Simplify: arcsin (sin x), pi/2 <= x <=pi?

Cool question...it really ensures that you UNDERSTAND the arcsine function!

For the graph of y = sin x, you can put in ANY value of x you want. So the domian is (-inf, inf). You can only get OUT [-1, 1], so that's your range. That's because sine ALWAYS returns a value between -1 and 1, inclusive...you can't go beyond the UNIT of the unit circle. The amplitude of the graph is 1. There's lots of ways to say it, but they all boil down to this: 1.01 = sin x has NO solution in the real number system!

For the inverse graph x = sin y, you're NOT a function anymore! It's a graph of a vertical squiggle. So you have to cut it off. The domain is still [-1, 1], because |x| can't be greater than 1 for x = sin y to have a solution.

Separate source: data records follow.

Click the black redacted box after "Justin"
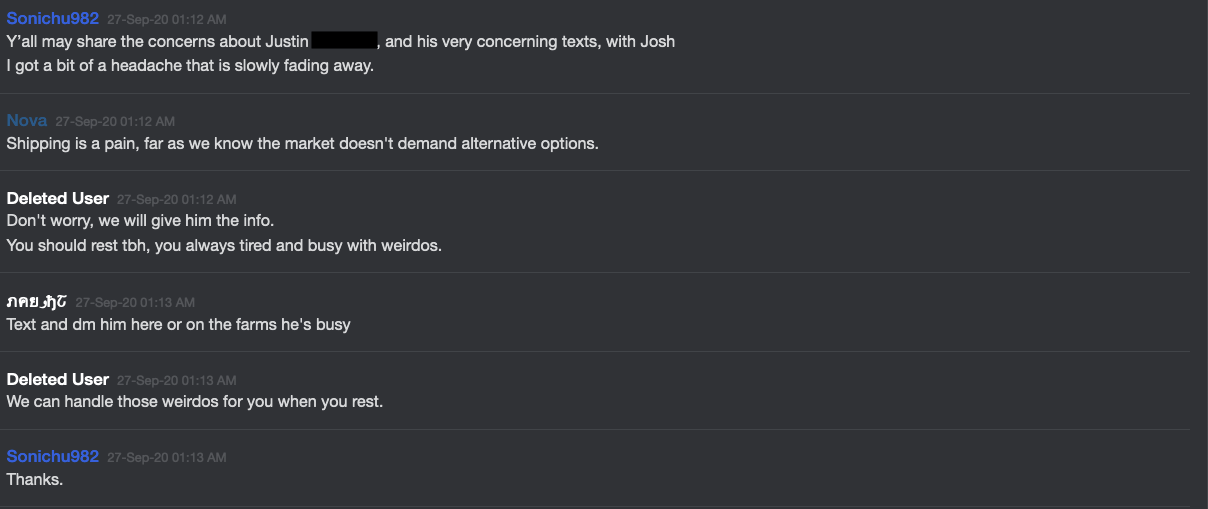This screenshot has height=509, width=1208. [344, 41]
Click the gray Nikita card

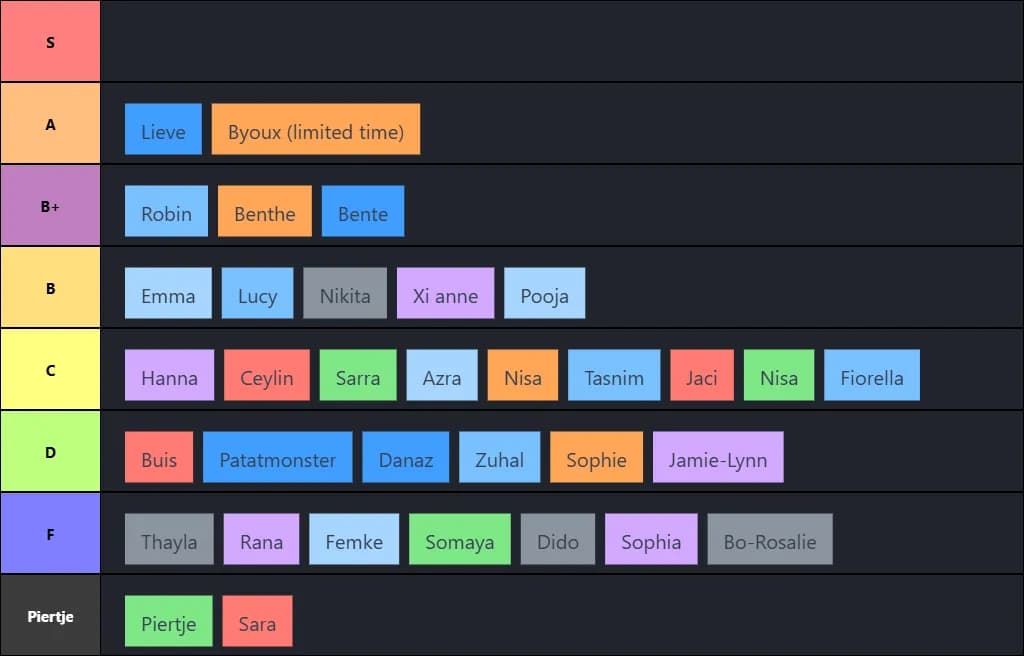point(344,294)
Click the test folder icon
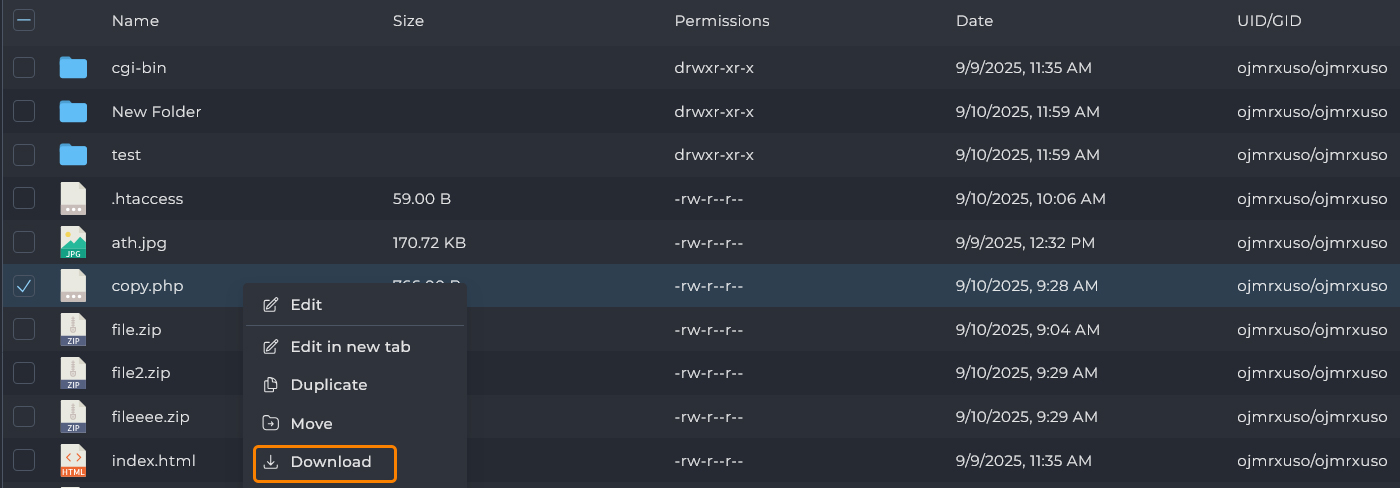Image resolution: width=1400 pixels, height=488 pixels. pyautogui.click(x=73, y=155)
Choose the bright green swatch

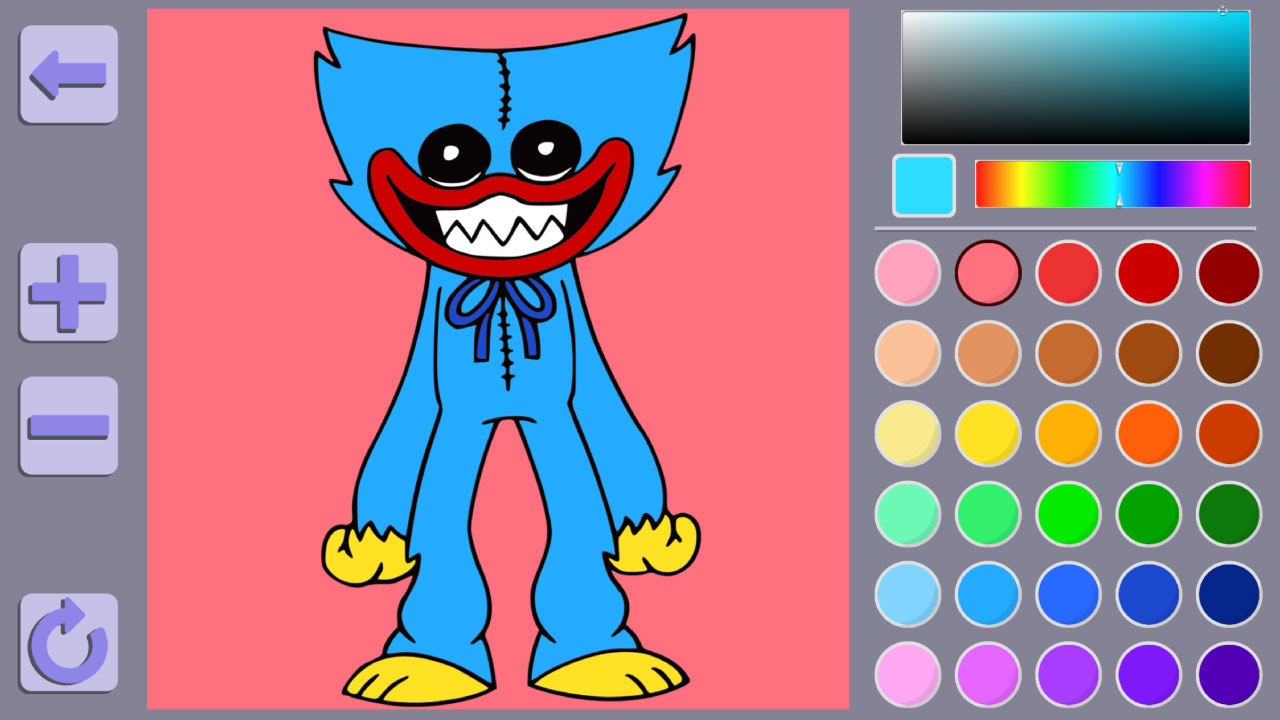(1067, 513)
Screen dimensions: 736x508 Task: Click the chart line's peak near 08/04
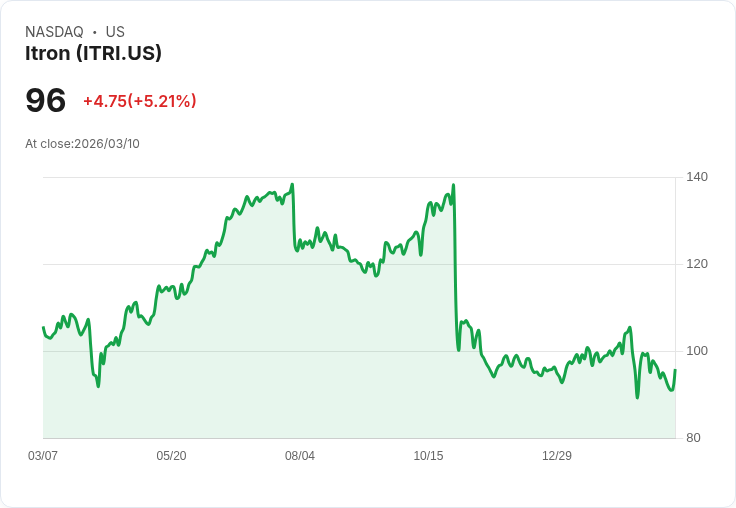(x=292, y=185)
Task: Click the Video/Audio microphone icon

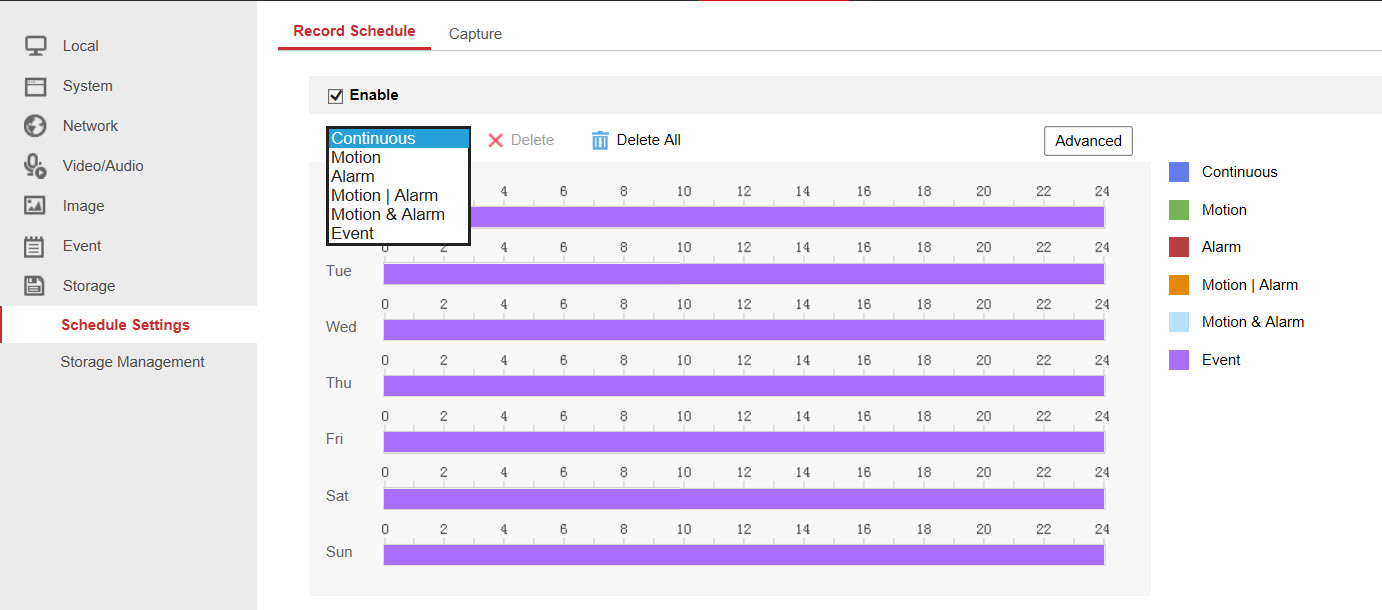Action: click(36, 166)
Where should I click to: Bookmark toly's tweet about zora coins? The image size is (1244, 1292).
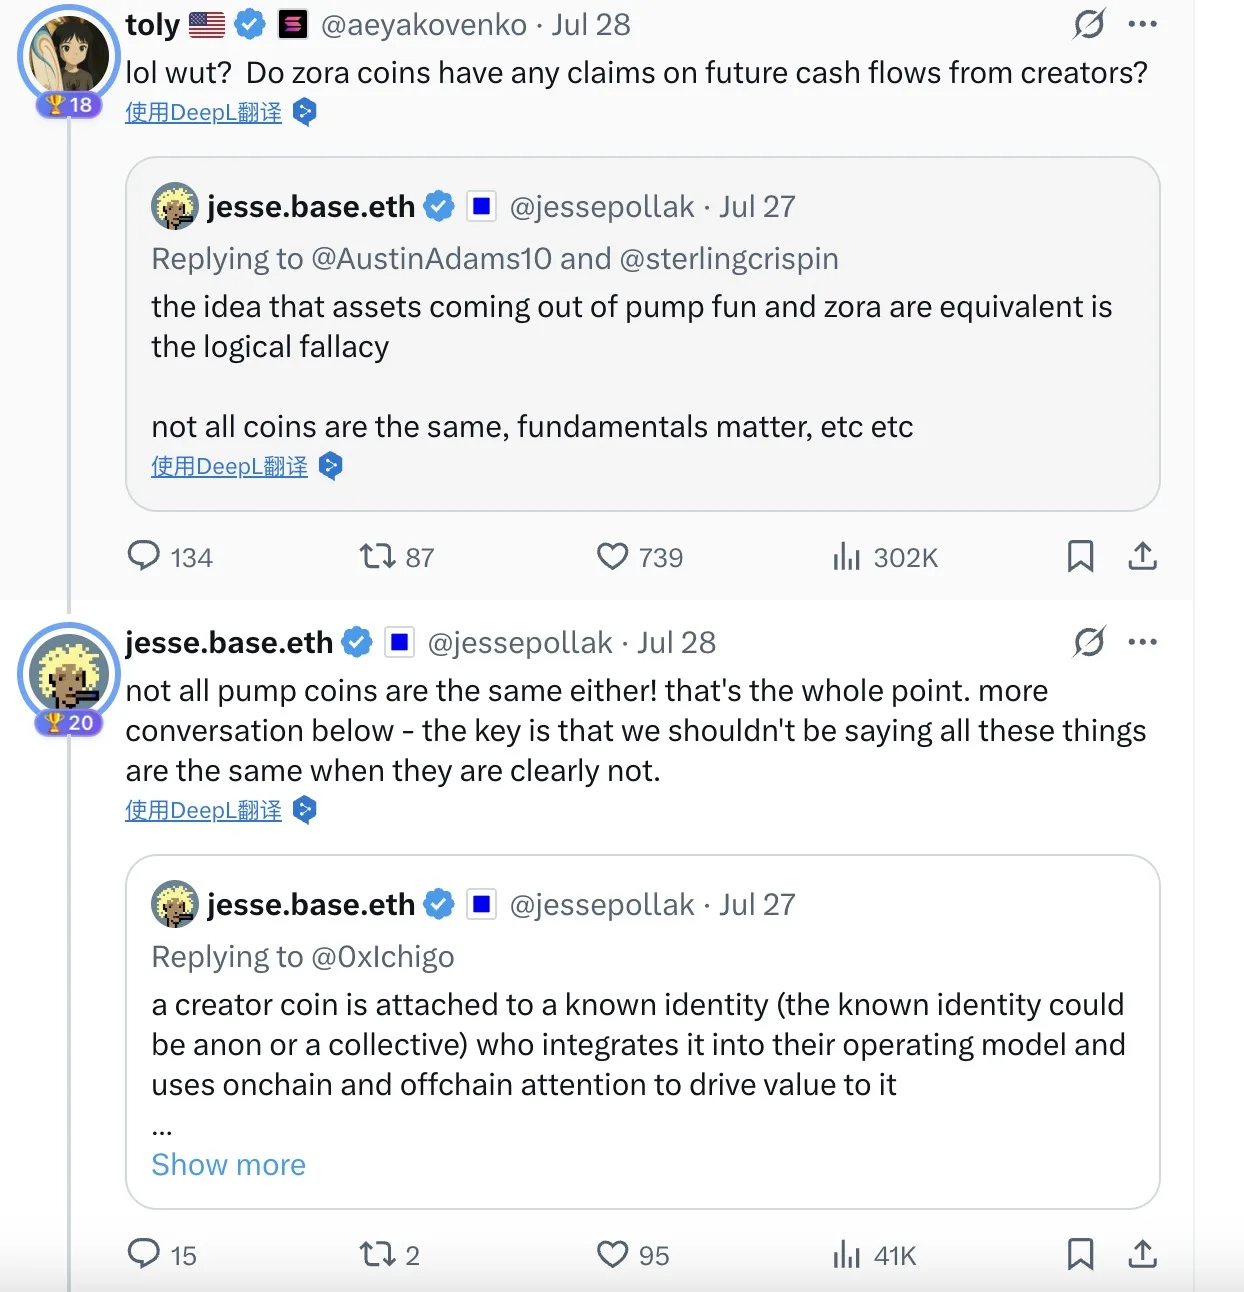click(1080, 556)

However, we cut the range: the range is now [-pi/2, pi/2] This is the NEW graph of the FUNCTION x = sin y with those restrictions. We define arcsin x = y to be this graph as well.

So, from pi/2 to pi, your function (sin x) goes DOWN from +1 to 0. It hits ALL The same values from 0 to pi/2, but in the reverse order. In other words, sin x = sin (pi - x) You can see this with drawing the angles x and pi-x on the unit circle: they go UP the same amount when they hit the unit circle.

So if you took the arcsine of this value, you'd get back the FIRST quadrant angle x, not the second quadrant angle pi-x. Thus, your answre is pi-x.